I also find it ironic that I could offer up some of the same arguments against Dark Carnival as I could Other Change. It's certainly cramped, for example, and there are certainly piles of stuff all around. The difference is, I think, that the piles of stuff at Dark Carnival are inevitably books, inevitably placed alongside the shelves of books of the same types, and always clean and well-organized. Everything just feels more well-kept, like the owners were actually maintaining their stock and their facility (and indeed someone was doing exactly that when I stopped by).
So that was my couple of days in used book retailing--and a tale of three stores.
* Or 2-4 less, depending on how you count it. I think "Cartesian Books", or something like that, is gone too, but since I only ever went in once, I can't shed too many tears for it. Contrariwise, the Pegasus Books in downtown didn't exist when I moved to Berkeley.
** Ah, something is truly dead when you can barely even find references to it on the internet. According to my Google search, this will only be the 4th reference to the store on the internet, and the only one giving any details. Berkeley Book Consortium was a used book store in (near) north Berkeley on Virginia near Shattuck that went out of business somewhere between 1992-1995. I was bitter for years, as they'd been driven out-of-business by rapacious landlords who jacked up their rent so high that they couldn't stay. On the other hand, I smiled everytime I passed it by for at least five years afterward, because it took that long for said rapacious landlords to get someone new into the space. Meaning for many years that they lost far, far more than they made by jacking the rent.

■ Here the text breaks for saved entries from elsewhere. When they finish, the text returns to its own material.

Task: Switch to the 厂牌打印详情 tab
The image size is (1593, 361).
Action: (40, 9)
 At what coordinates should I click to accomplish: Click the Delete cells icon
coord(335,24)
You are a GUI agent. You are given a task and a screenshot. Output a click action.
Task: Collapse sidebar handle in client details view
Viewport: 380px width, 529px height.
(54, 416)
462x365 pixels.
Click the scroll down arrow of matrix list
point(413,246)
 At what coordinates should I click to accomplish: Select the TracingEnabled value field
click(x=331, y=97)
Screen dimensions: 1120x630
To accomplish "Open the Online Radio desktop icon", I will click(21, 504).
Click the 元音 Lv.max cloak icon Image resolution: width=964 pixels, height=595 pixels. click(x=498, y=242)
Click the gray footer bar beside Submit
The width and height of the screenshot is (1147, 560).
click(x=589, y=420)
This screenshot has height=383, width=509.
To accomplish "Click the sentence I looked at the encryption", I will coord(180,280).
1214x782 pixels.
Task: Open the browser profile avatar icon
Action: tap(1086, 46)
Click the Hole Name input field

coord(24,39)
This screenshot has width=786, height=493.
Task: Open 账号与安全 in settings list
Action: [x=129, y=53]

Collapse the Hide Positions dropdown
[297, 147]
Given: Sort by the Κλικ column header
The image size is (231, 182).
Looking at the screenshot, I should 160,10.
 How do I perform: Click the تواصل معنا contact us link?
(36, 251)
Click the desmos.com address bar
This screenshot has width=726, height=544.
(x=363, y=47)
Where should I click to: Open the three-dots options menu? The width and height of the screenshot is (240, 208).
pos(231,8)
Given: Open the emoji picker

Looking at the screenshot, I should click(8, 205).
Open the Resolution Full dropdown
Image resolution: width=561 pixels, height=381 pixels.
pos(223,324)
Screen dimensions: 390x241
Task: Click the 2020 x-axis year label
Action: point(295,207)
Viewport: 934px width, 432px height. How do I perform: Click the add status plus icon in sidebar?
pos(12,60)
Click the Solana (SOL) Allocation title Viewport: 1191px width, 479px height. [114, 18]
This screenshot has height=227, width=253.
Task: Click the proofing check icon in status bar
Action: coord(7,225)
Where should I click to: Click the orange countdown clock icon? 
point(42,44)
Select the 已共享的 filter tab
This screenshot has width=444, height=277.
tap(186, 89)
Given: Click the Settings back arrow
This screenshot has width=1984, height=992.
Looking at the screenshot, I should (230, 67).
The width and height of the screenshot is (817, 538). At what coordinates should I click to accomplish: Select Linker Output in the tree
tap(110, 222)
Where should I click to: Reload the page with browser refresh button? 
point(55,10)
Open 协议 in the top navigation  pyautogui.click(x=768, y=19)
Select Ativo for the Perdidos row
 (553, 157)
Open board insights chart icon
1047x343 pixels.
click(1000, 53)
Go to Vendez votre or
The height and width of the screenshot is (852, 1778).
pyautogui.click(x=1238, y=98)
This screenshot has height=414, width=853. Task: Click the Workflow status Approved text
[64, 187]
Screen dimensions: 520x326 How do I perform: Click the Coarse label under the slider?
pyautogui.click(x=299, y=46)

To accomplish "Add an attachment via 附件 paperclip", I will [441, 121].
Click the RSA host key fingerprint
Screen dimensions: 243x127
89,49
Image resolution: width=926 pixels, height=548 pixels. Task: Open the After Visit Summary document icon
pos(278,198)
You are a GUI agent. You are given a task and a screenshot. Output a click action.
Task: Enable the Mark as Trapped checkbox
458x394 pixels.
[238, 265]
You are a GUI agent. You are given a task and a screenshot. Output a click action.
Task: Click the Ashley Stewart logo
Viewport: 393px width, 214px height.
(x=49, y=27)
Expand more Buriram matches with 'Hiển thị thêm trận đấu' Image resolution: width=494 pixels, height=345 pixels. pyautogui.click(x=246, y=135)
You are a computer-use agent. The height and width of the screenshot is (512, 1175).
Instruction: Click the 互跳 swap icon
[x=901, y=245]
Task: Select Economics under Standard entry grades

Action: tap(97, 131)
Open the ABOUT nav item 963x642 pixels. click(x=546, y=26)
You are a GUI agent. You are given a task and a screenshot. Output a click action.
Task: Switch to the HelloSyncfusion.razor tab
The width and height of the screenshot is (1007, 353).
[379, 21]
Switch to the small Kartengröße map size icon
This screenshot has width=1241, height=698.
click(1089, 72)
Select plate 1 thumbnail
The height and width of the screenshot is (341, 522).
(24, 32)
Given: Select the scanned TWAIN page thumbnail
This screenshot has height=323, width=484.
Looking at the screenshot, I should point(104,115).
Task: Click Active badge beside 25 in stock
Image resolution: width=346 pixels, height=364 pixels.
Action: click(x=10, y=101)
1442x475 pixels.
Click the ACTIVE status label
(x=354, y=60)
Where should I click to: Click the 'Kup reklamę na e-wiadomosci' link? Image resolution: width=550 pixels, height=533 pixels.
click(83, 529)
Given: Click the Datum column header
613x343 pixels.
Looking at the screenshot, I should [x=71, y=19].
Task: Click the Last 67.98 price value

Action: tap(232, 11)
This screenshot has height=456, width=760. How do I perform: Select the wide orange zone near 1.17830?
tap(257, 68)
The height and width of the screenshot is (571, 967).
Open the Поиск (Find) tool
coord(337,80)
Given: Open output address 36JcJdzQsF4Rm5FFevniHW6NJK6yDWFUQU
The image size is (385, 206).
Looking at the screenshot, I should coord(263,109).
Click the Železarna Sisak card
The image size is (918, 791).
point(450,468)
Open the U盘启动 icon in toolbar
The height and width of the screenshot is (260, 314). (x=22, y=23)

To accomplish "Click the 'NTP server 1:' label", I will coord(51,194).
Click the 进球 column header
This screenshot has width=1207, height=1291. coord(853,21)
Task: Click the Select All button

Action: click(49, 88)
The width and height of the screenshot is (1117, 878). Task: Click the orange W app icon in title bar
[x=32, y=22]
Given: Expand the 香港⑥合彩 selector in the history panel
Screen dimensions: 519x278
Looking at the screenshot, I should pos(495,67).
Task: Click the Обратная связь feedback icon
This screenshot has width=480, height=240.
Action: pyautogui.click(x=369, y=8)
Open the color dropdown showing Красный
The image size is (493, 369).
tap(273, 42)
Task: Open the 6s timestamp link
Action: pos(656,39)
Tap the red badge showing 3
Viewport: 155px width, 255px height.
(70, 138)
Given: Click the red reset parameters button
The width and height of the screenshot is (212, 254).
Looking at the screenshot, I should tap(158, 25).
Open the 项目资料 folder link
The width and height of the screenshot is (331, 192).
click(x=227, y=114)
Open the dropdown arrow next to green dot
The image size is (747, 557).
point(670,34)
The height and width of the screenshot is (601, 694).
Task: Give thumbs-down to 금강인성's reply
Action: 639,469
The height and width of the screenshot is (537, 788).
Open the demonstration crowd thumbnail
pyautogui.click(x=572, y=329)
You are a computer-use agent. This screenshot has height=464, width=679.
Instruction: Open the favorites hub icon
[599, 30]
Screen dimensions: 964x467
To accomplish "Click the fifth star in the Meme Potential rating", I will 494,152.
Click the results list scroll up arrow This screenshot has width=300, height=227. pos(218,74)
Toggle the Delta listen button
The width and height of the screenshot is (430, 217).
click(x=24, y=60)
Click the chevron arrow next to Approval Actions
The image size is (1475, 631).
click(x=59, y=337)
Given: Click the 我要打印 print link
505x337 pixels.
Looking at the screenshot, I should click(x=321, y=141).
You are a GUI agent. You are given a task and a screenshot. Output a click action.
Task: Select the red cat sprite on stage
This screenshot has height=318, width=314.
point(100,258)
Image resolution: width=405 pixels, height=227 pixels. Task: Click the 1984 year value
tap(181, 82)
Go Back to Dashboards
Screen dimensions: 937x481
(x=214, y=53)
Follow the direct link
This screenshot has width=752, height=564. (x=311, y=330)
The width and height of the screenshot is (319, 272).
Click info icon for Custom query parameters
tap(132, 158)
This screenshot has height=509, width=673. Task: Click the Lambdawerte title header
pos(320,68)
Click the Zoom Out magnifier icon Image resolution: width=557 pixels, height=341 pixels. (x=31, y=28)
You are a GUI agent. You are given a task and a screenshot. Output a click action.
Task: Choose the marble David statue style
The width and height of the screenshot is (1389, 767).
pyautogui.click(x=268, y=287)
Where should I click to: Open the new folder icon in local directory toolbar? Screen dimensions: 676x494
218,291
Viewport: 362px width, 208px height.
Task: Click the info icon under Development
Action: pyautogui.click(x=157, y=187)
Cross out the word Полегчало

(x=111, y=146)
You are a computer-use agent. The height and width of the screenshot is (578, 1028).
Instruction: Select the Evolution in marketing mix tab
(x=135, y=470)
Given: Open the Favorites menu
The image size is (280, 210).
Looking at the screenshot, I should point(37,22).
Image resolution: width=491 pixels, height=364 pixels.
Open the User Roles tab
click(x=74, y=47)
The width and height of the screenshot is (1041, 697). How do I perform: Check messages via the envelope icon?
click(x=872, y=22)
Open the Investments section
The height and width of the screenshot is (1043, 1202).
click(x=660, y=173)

*** Another funny store: at all three stores, I only found a single E.C. Tubb book and it was at Other Change of Hobbit, the one store that I'm least likely to return to frequently for purely aesthetic reasons. But from them I picked up Kalin, book #4 of the Dumarest of Terra series, in my favorite edition--the Arrow Book edition which has the number right on the spine. It was $3, which is surely a markup for a used book published in 1976, but just at the edge of what bugs me. I get very annoyed at the nearby "Half" Price Books, which marks up almost every used SF/F paperback to $4, but as I already said, not at Black Oaks which used $2.50 as its minimum price (and certainly not at Moe's who still has their minimum price as $1).
**** The jury is still out as to who is pricing them right. I skimmed at Amazon today and I found some of the ones I remember looking at, all priced in the $4-6 range. Or, $8-10 with shipping. I don't know what that makes the appropriate local-book-store price, though if you use the one book I picked up form Black Oak as a model, it'd be $6-8, which sounds more like Dark Carnival's price than Other Change of Hobbit's, though it comes close to splitting the difference.